Here are some of my thoughts on the GREEN ECONOMY presently being developed in Ireland.

Green Vision or Engineered?

In a Nutshell:


The Ventomobil (above) designed by the University of Stuttgart that won the international Aelous race in Holland in August 2008 with a record speed of 24 km/h. However, it required a wind speed of 36 km/h (20 knots), which is nearly double the average wind speed in Ireland. The second day of racing did not provide sufficient wind for the same vehicular speeds to be reached again.

This is a cute University experiment. However, the rest of us have to go to work, pay the bills, educate the children, hope they will get a job, etc!
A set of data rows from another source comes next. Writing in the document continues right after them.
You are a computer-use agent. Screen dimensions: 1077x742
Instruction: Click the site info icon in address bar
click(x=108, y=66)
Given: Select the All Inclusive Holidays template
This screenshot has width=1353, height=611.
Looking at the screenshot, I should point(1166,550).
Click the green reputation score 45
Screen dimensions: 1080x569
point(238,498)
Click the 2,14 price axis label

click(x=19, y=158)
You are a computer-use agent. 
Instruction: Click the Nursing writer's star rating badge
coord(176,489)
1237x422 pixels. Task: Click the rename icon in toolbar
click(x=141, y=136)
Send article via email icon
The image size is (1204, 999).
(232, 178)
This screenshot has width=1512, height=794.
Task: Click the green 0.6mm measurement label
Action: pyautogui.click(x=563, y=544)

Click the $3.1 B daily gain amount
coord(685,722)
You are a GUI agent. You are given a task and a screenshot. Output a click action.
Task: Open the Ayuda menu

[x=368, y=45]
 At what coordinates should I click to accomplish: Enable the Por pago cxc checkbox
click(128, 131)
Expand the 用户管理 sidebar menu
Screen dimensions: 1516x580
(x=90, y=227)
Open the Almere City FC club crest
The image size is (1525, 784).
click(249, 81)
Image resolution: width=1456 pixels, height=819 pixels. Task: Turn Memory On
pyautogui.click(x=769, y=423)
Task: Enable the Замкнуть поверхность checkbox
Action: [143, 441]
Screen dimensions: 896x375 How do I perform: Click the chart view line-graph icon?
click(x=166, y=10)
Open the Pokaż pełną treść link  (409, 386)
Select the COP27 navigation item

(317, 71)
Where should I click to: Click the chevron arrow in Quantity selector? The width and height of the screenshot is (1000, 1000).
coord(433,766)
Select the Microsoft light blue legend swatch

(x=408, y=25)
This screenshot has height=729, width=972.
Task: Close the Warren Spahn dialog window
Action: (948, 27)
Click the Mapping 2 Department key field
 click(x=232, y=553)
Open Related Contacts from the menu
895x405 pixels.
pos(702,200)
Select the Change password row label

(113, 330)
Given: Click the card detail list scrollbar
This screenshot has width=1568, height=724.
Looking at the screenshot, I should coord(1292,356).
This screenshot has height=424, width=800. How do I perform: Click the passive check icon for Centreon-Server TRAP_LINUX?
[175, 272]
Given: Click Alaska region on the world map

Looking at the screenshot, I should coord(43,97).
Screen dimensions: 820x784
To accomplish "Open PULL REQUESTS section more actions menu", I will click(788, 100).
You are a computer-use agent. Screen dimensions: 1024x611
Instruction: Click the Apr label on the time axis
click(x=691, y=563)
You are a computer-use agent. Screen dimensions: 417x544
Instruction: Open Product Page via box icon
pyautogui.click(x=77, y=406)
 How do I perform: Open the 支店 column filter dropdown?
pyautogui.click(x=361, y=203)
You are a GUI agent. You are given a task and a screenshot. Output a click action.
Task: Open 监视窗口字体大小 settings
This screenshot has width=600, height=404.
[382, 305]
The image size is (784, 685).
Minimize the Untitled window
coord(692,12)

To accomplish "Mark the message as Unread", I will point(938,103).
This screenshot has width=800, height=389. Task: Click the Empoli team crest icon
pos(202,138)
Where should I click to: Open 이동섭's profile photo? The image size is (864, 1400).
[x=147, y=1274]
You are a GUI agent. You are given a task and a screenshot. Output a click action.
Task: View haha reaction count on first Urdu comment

And we do need vehicles that work.

Unfortunately, most Irish politicians seem to be blind to such needs. They have approved in 2008 a massive project in the order of 30 billion Euros to build a second duplicate electricity system that is wind powered. Despite the huge expenditure it will only deliver significant power when the wind is twice our average strength. 70% of the capacity we have paid for will not deliver any power.

Wind energy is the cornerstone of the Green Economy. Such a programme is not part of the pragmatic approach of EU Environmental Policy; indeed despite this massive expenditure on wind energy Ireland will not meet EU environmental targets and electricity prices soaring to the highest in the world will lead to unsustainable losses in manufacturing industry.

Like the property bubble, there will be winners, those that get in early in the distorted economy and make the quick money on the pyramid schemes before the whole unsustainable edifice comes crashing down. However, the overwhelming majority of us will be severe losers.

And as the wind does not blow constantly, we will continue to operate our fossil fuel power plants - but now in a highly inefficient fashion : on a variable output to match the highly volatile wind generation. It is like driving a car in the city instead of on the motorway, it burns an awful lot more fuel for the same kilometres travelled. This sums up the windpower madness.

Why have the Irish turned their backs on their engineers and scientists, the very specialists who developed the high technology manufacturing sector that gave birth to the Celtic Tiger? Why have they decided that the future direction of their energy policy should be in the hands of journalists and populist politicians?

It's a mess, and all because people can't accept the facts and figures. Instead, they insist on their visions, and abuse those who do not conform to their ideology. Competence has become irrelevant: as in the Middle Ages, faith is trumping science.

Pat Swords, BE CEng FIChemE CEnv MIEMA

Biography: Pat Swords is a Fellow of the Institute of Chemical Engineers and a Chartered Environmentalist. Since graduation from University College Dublin in 1986 Pat has worked in developing the high technology manufacturing industry in Ireland. His work experience has also included projects in over a dozen other countries throughout Europe and North America. Since 1999 he has worked extensively on EU Technical Aid Projects in Central and Eastern Europe helping to implement EU Industrial Pollution Control and Control of Major Accident Hazards legislation.